The calf arrived at 14:29 BST on Tuesday and keepers at the park in Bewdley, Worcestershire, can observe him at a safe distance as he settles in
An Indian rhino has been born at a safari park for the first time in its 47-year history.
West Midland Safari Park acquired his parents, 11-year-old Seto and 12-year-old Rap, as youngsters, reports BBC.
Seto and her unnamed calf were "bonding well together" in a private area, it said.
Shelley Tudor, from the park, stated: "We look forward to watching him develop, and maybe go on to produce his own little rhinos in the future!"
The calf arrived at 14:29 BST on Tuesday and keepers at the park in Bewdley, Worcestershire, can observe him at a safe distance as he settles in.
It has six southern white rhinos and three Asian rhinos, classed as 'near threatened' and 'vulnerable' respectively by the International Union for Conservation of Nature, the park said.

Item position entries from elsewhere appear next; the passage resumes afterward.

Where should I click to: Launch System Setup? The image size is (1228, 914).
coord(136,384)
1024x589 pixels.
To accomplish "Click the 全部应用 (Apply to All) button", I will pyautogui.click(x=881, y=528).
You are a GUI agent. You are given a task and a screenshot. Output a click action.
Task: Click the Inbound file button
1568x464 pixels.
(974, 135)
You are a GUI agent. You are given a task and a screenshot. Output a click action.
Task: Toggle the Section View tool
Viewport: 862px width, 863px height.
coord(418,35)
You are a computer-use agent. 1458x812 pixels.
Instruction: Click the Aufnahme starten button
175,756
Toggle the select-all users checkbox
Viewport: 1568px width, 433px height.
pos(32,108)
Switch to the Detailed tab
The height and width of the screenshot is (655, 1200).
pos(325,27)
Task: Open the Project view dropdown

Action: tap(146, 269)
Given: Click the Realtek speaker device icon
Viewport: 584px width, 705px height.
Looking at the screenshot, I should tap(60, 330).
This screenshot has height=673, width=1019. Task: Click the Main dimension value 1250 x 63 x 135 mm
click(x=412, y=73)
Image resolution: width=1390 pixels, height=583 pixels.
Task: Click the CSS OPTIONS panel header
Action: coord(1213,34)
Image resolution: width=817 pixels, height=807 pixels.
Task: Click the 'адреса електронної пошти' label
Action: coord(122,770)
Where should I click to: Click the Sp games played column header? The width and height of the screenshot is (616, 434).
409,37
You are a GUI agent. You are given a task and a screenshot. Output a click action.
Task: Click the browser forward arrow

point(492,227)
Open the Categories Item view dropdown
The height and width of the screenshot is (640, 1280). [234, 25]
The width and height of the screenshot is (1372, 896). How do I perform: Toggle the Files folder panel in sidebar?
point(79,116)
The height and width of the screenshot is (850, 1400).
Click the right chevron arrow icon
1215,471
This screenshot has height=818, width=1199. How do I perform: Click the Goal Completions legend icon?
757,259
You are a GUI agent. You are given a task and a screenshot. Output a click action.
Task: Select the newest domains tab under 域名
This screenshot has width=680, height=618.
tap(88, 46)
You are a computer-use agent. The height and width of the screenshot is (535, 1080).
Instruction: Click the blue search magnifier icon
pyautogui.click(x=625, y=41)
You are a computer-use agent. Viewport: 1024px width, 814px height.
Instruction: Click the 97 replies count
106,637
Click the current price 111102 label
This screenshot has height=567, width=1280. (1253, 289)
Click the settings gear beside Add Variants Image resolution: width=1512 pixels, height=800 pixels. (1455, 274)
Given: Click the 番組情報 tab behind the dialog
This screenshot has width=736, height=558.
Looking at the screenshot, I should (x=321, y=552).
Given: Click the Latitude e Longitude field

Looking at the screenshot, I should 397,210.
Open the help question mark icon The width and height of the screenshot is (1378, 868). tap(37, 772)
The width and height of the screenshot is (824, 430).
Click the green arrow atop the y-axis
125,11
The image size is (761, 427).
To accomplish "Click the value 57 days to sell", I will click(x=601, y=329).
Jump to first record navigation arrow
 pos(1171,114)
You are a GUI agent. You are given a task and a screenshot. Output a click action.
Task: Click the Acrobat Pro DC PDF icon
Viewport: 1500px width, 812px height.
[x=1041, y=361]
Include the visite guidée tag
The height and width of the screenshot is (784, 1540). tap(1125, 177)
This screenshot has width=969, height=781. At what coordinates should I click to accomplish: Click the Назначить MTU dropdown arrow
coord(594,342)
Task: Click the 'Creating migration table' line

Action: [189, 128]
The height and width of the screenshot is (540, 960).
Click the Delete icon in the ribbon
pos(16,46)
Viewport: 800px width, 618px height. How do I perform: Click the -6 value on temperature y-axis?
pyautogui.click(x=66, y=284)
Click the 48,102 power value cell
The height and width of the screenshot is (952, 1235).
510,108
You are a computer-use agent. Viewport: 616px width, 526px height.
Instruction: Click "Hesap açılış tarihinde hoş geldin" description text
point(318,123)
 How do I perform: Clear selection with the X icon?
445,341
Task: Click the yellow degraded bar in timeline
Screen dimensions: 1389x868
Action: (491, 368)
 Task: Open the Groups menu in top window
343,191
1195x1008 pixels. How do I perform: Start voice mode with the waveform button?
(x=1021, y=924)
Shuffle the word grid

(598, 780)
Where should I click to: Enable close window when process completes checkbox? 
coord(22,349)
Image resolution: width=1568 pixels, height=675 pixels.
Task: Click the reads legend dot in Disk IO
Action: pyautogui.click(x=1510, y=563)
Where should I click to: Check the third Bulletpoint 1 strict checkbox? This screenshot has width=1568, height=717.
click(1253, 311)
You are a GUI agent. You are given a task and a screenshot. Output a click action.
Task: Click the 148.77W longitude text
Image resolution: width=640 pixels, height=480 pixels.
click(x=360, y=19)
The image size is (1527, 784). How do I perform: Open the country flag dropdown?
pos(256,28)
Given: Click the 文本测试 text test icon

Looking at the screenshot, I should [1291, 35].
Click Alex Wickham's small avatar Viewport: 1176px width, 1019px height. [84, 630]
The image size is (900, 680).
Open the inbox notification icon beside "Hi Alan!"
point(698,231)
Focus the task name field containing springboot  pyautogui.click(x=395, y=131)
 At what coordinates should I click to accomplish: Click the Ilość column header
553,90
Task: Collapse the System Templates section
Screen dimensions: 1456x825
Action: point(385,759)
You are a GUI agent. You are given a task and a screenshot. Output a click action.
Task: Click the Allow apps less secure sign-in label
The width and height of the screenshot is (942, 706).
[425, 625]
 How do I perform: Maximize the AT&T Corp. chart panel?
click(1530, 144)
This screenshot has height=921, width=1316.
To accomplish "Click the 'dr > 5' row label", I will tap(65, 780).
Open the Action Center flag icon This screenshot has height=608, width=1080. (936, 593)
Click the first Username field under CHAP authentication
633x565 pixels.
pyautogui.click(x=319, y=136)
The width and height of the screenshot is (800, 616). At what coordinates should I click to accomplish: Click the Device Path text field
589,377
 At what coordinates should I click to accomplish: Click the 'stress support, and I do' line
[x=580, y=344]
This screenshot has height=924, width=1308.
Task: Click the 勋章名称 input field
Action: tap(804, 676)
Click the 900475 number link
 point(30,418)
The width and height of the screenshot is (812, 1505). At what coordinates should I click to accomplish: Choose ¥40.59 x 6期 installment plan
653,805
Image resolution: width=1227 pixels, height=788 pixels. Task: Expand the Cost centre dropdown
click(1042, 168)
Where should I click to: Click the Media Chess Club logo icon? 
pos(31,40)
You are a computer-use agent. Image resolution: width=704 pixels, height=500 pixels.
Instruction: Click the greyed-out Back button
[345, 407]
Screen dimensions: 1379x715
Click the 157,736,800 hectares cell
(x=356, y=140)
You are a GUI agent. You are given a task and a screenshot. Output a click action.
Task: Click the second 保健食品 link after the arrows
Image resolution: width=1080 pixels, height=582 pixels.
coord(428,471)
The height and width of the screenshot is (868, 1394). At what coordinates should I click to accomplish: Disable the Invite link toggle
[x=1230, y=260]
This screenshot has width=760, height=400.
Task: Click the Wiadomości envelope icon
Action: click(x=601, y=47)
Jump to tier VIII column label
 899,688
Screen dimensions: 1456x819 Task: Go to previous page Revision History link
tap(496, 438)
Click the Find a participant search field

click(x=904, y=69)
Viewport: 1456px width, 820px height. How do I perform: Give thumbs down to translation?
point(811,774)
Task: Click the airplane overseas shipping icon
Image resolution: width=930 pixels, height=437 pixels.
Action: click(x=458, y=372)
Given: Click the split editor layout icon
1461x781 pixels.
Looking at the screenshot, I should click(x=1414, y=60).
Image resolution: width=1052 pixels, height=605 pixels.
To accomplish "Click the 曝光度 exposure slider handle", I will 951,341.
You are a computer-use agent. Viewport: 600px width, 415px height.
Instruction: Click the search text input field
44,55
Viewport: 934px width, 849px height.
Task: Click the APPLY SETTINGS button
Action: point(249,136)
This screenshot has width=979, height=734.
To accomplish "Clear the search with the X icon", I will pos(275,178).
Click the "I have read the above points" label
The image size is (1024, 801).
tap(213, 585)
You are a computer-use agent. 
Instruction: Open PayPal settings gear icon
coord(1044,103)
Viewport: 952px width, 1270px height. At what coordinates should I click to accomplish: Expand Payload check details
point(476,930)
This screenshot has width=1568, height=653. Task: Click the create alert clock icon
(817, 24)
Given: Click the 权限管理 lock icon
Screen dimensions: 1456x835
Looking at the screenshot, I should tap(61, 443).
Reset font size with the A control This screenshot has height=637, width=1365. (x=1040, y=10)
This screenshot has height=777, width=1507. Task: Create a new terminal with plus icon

Tudor, deputy head keeper of ungulates - hoofed mammals - said, "We are absolutely delighted and have been waiting a long time for this moment.
"We acquired Seto and Rap as youngsters and have been able to watch them grow and mature over time; which makes it even more momentous to see them produce their own calf."
The park, which is fully open, said the new arrival's name would begin with the letter I, mirroring the naming of all other animals born on site this year.
Visitors can often spot Seto and Rap at the Asiatic section of the drive-through safari, near to an Indian rhino house built in 2009.
Guests will eventually be able to see the calf "roaming the plains and having lots of fun, likely covered in mud".